━━━ RECORDS SHOWN

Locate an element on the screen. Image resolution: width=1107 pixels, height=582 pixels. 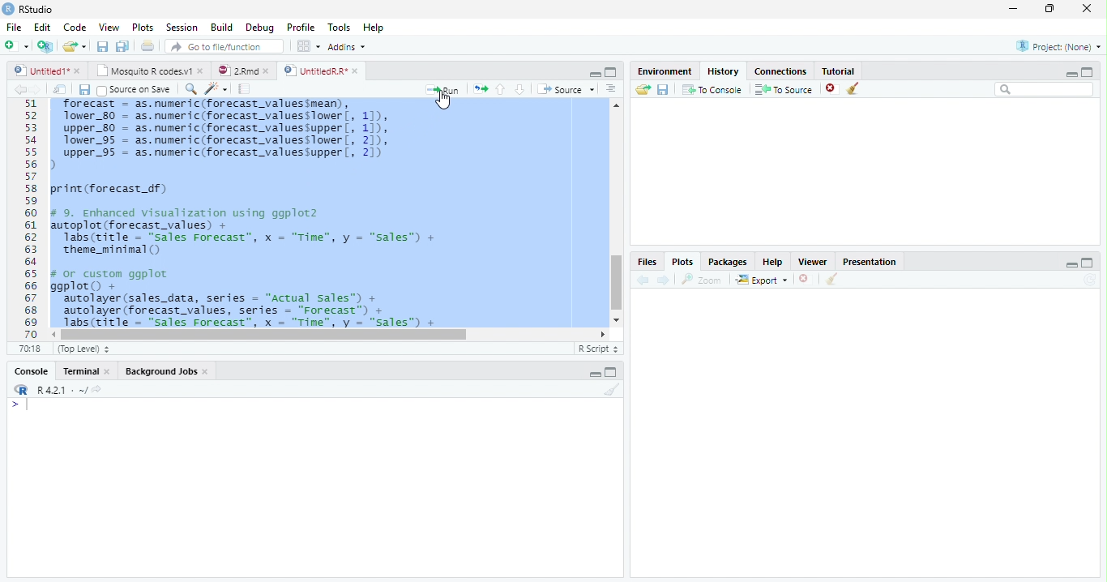
Cursor is located at coordinates (447, 103).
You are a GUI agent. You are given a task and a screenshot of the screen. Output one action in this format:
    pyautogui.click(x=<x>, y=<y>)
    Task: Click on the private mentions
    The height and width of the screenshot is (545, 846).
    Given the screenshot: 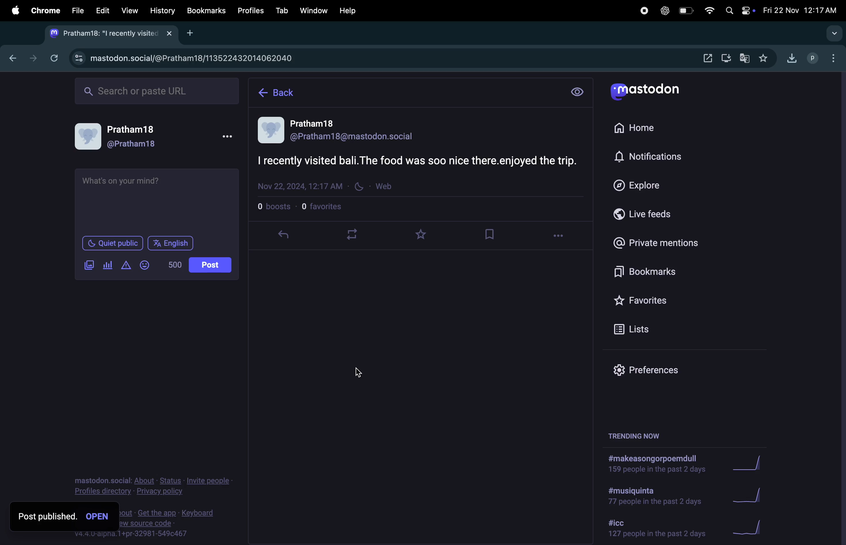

━━━━━━

WHAT TO PRODUCE » Convert the material into a Markdown table with the columns Row and Line, one numbered row per line, and skip any blank lines. Leave the pictures out of the table.

FULL RESPONSE »
| Row | Line |
|---|---|
| 1 | Locate an element on the screen. Image resolution: width=1107 pixels, height=582 pixels.  |
| 2 | Cursor is located at coordinates (447, 103). |
| 3 | You are a GUI agent. You are given a task and a screenshot of the screen. Output one action in this format: |
| 4 |     pyautogui.click(x=<x>, y=<y>) |
| 5 |     Task: Click on the private mentions |
| 6 |     The height and width of the screenshot is (545, 846). |
| 7 |     Given the screenshot:  |